* [WRITTEN PROBLEM]:
Copy out the records word for word, from the first one through the line that contains "skóra wrażliwa (10, 157)".
----
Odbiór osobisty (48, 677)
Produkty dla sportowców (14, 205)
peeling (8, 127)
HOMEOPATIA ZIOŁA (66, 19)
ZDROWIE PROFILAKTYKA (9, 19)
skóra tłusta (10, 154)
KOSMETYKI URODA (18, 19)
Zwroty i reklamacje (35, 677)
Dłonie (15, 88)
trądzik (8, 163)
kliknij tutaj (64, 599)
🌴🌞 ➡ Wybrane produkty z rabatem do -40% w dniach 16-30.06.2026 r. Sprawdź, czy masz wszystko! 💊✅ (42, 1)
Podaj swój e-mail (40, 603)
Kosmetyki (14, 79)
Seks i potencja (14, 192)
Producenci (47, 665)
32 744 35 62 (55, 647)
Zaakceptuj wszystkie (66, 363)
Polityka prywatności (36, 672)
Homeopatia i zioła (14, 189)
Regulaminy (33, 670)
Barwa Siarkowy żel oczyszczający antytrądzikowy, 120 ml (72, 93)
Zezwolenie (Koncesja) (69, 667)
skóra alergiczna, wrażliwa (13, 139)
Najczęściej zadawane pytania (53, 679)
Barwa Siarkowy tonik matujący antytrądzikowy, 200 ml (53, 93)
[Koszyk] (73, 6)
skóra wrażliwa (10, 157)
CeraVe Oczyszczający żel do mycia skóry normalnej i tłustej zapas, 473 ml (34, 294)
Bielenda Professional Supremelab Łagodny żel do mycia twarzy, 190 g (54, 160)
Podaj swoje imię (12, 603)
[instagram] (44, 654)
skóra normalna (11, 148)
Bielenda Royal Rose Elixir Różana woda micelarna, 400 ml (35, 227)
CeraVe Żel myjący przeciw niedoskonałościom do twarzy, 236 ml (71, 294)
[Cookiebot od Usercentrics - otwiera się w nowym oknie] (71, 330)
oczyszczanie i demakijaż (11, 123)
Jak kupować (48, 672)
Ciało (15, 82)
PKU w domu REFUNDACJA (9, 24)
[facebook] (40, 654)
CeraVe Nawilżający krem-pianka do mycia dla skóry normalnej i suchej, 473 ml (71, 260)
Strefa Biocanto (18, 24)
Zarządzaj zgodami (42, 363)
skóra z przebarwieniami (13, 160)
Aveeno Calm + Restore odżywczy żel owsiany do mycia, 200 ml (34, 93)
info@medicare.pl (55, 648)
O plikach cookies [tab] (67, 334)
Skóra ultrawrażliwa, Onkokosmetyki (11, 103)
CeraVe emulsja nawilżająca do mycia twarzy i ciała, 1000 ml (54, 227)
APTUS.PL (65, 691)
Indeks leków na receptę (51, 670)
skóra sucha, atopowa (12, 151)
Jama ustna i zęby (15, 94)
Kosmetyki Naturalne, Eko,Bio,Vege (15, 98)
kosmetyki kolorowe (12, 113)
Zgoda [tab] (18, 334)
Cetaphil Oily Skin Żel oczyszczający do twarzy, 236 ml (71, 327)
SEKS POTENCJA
----
* [COMPLETE OUTPUT]:
Odbiór osobisty (48, 677)
Produkty dla sportowców (14, 205)
peeling (8, 127)
HOMEOPATIA ZIOŁA (66, 19)
ZDROWIE PROFILAKTYKA (9, 19)
skóra tłusta (10, 154)
KOSMETYKI URODA (18, 19)
Zwroty i reklamacje (35, 677)
Dłonie (15, 88)
trądzik (8, 163)
kliknij tutaj (64, 599)
🌴🌞 ➡ Wybrane produkty z rabatem do -40% w dniach 16-30.06.2026 r. Sprawdź, czy masz wszystko! 💊✅ (42, 1)
Podaj swój e-mail (40, 603)
Kosmetyki (14, 79)
Seks i potencja (14, 192)
Producenci (47, 665)
32 744 35 62 (55, 647)
Zaakceptuj wszystkie (66, 363)
Polityka prywatności (36, 672)
Homeopatia i zioła (14, 189)
Regulaminy (33, 670)
Barwa Siarkowy żel oczyszczający antytrądzikowy, 120 ml (72, 93)
Zezwolenie (Koncesja) (69, 667)
skóra alergiczna, wrażliwa (13, 139)
Najczęściej zadawane pytania (53, 679)
Barwa Siarkowy tonik matujący antytrądzikowy, 200 ml (53, 93)
[Koszyk] (73, 6)
skóra wrażliwa (10, 157)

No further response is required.